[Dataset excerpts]
·····

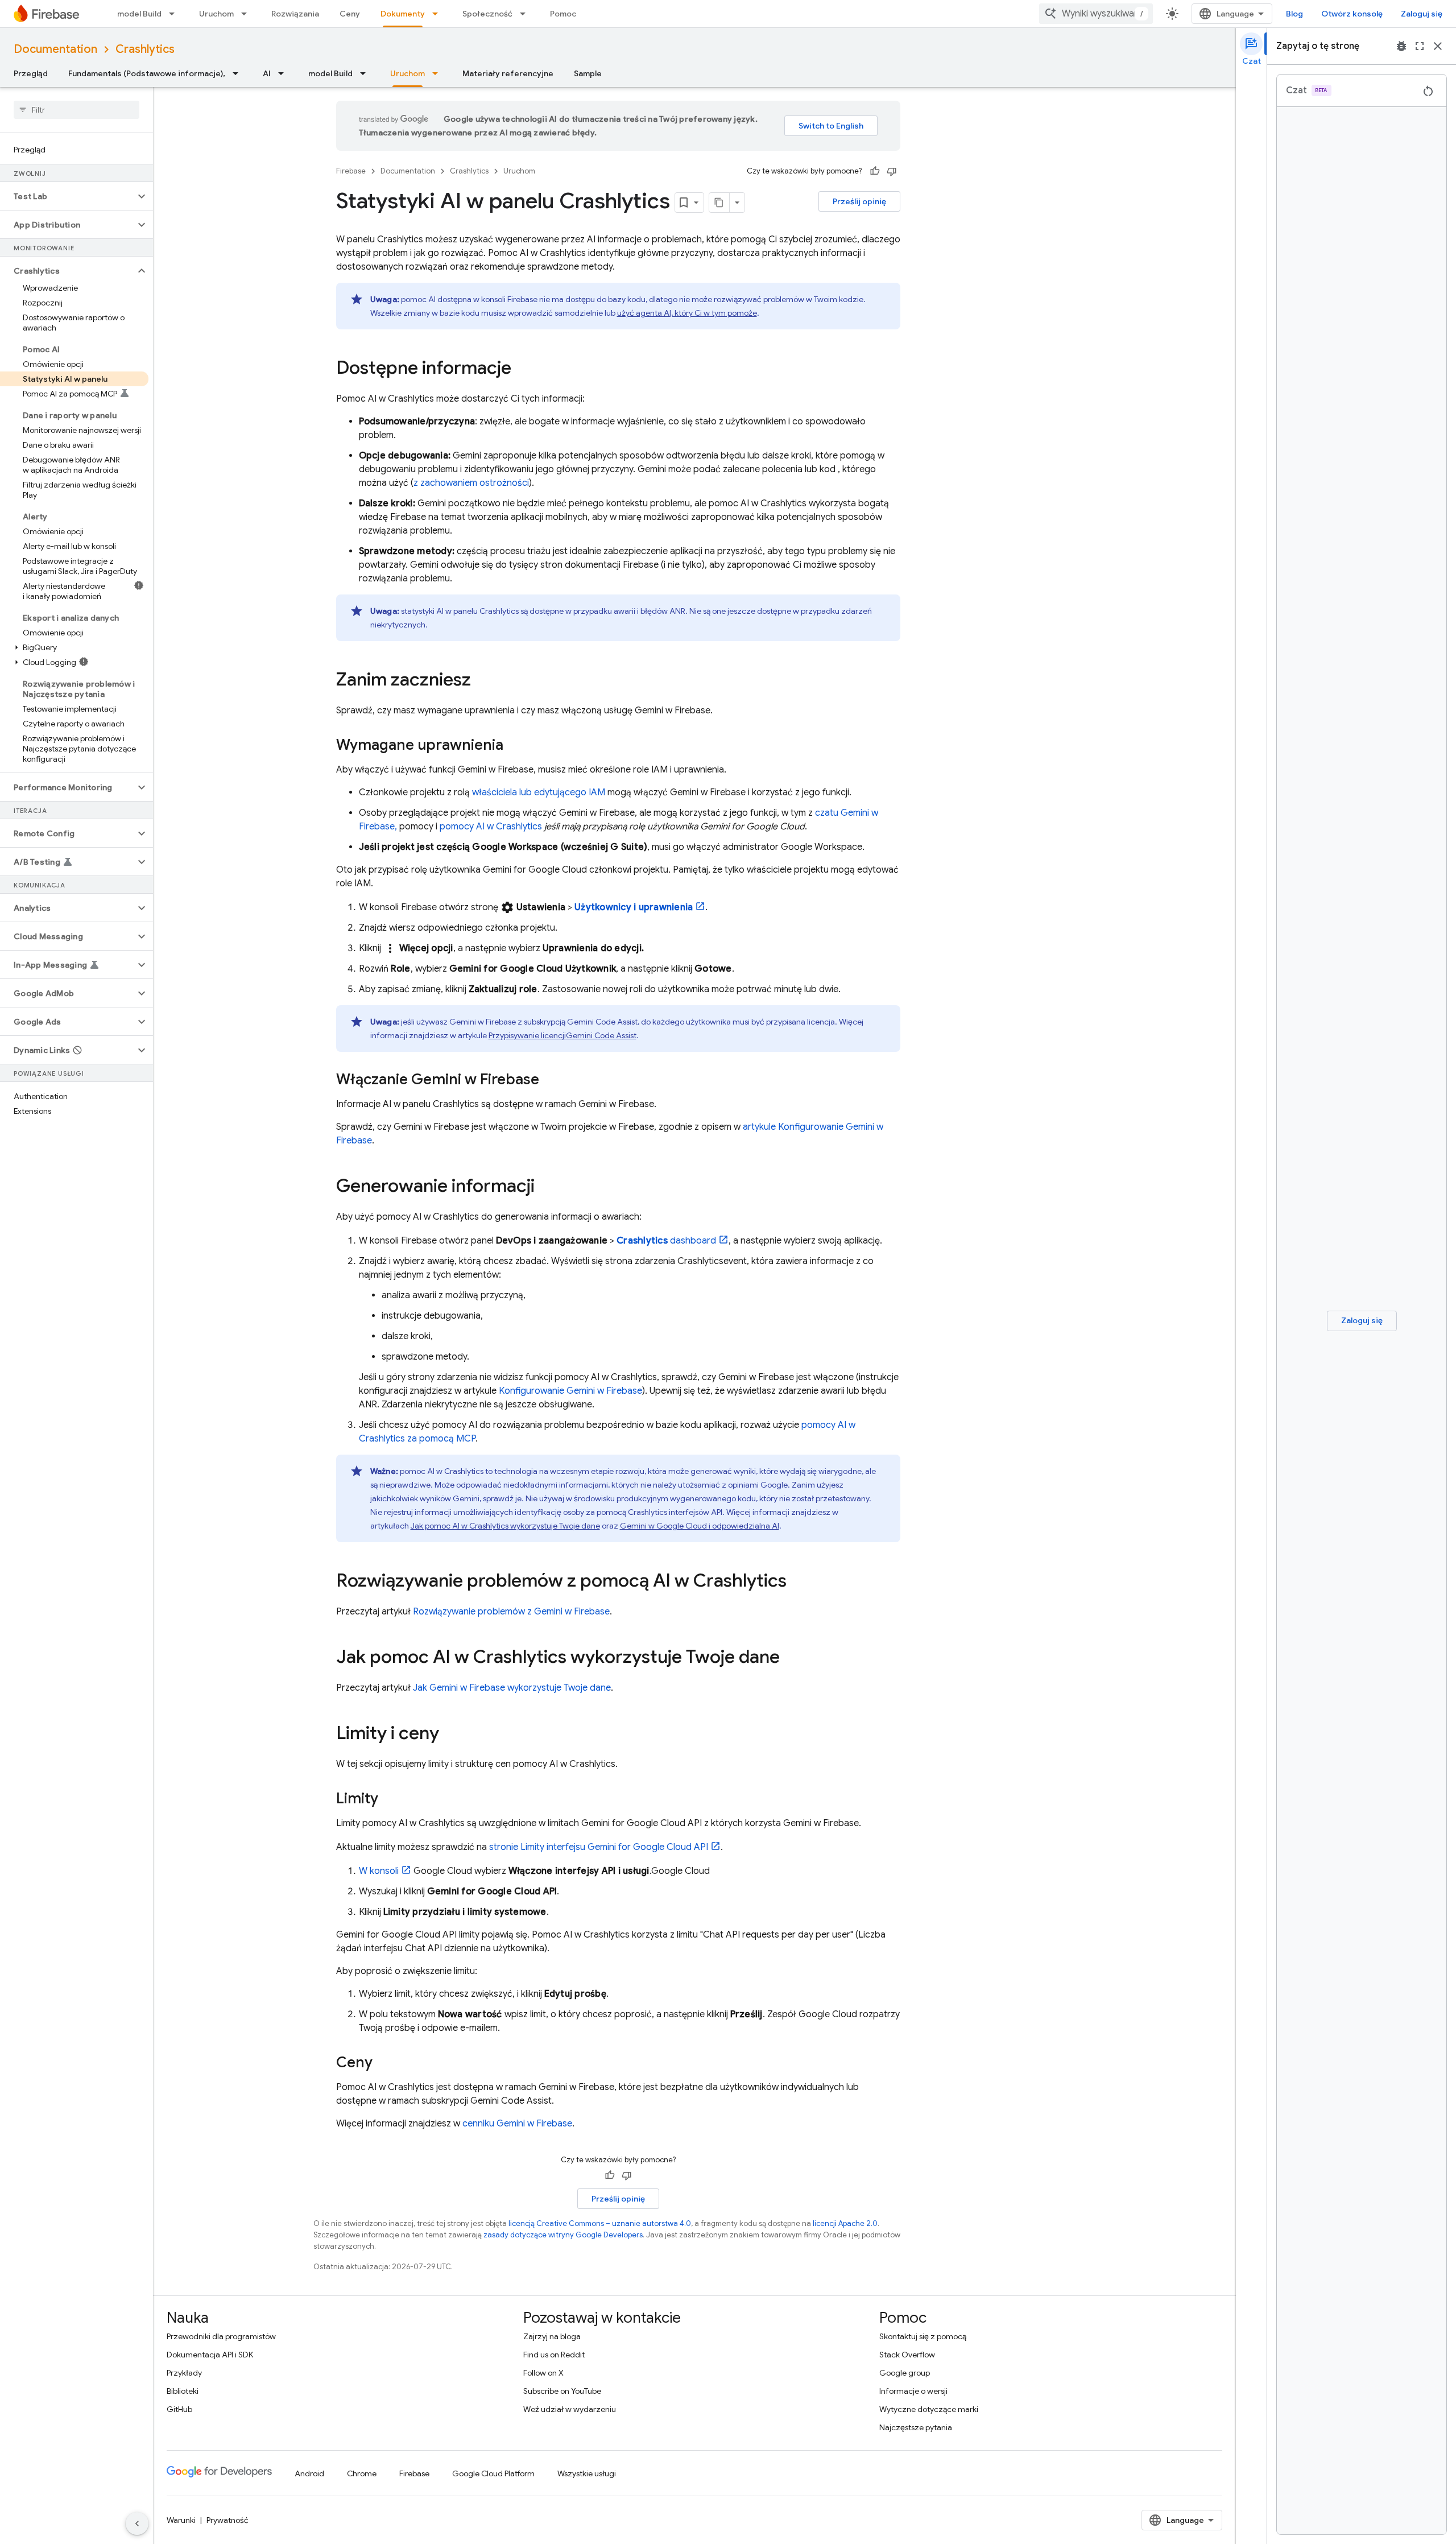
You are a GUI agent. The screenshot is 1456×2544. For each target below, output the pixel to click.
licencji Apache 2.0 (845, 2223)
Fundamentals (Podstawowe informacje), (146, 73)
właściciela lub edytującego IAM (538, 792)
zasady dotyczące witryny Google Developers (563, 2235)
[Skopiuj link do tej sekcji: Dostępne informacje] (522, 369)
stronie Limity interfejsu (598, 1847)
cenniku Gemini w (517, 2123)
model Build (139, 14)
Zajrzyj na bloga (552, 2336)
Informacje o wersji (913, 2391)
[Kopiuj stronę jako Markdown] (719, 202)
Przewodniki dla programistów (221, 2336)
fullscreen (1419, 46)
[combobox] (1096, 13)
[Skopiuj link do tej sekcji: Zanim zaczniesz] (482, 681)
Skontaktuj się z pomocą (922, 2336)
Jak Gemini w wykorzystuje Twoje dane (512, 1688)
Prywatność (227, 2520)
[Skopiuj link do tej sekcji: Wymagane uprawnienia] (514, 746)
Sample (588, 73)
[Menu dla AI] (284, 73)
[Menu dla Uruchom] (247, 13)
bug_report (1401, 46)
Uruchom (216, 14)
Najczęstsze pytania (915, 2427)
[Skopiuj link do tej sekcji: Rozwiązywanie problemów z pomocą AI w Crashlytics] (798, 1582)
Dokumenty (402, 14)
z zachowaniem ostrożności (471, 483)
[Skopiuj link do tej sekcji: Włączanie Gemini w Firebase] (550, 1080)
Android (309, 2473)
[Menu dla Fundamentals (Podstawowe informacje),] (239, 73)
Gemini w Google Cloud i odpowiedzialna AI (699, 1526)
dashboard (666, 1240)
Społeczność (487, 14)
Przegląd (31, 73)
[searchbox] (76, 110)
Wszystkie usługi (586, 2473)
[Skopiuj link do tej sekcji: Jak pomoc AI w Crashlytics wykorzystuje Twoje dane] (791, 1658)
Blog (1294, 14)
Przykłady (184, 2373)
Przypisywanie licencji (562, 1035)
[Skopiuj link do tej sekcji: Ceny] (384, 2063)
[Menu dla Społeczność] (526, 13)
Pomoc (563, 14)
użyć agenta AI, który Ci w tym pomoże (687, 313)
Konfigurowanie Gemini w (570, 1391)
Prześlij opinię (859, 201)
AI (267, 73)
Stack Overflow (907, 2354)
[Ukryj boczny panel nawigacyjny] (137, 2523)
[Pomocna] (874, 171)
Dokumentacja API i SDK (210, 2354)
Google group (904, 2373)
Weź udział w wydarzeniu (569, 2409)
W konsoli (379, 1871)
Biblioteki (182, 2391)
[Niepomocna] (891, 171)
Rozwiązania (295, 14)
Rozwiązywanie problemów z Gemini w (511, 1611)
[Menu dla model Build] (175, 13)
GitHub (179, 2409)
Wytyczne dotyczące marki (928, 2409)
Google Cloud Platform (493, 2473)
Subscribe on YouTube (562, 2391)
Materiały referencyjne (507, 73)
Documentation (55, 49)
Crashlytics (145, 49)
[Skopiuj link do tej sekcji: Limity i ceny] (450, 1734)
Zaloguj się (1421, 14)
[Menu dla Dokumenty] (438, 13)
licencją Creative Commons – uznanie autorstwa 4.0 (599, 2223)
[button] (67, 196)
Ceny (350, 14)
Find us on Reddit (554, 2354)
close (1438, 46)
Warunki (181, 2520)
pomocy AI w (491, 826)
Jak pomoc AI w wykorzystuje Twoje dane (505, 1526)
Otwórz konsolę (1352, 14)
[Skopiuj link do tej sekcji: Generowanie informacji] (546, 1187)
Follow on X (543, 2373)
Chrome (362, 2473)
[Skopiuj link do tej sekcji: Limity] (389, 1799)
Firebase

·····

__Task objective__: Could you copy every line from the records that has "link" in it?

__Task result__:
[Skopiuj link do tej sekcji: Dostępne informacje] (522, 369)
[Skopiuj link do tej sekcji: Zanim zaczniesz] (482, 681)
[Skopiuj link do tej sekcji: Wymagane uprawnienia] (514, 746)
[Skopiuj link do tej sekcji: Rozwiązywanie problemów z pomocą AI w Crashlytics] (798, 1582)
[Skopiuj link do tej sekcji: Włączanie Gemini w Firebase] (550, 1080)
[Skopiuj link do tej sekcji: Jak pomoc AI w Crashlytics wykorzystuje Twoje dane] (791, 1658)
[Skopiuj link do tej sekcji: Ceny] (384, 2063)
[Skopiuj link do tej sekcji: Limity i ceny] (450, 1734)
[Skopiuj link do tej sekcji: Generowanie informacji] (546, 1187)
[Skopiuj link do tej sekcji: Limity] (389, 1799)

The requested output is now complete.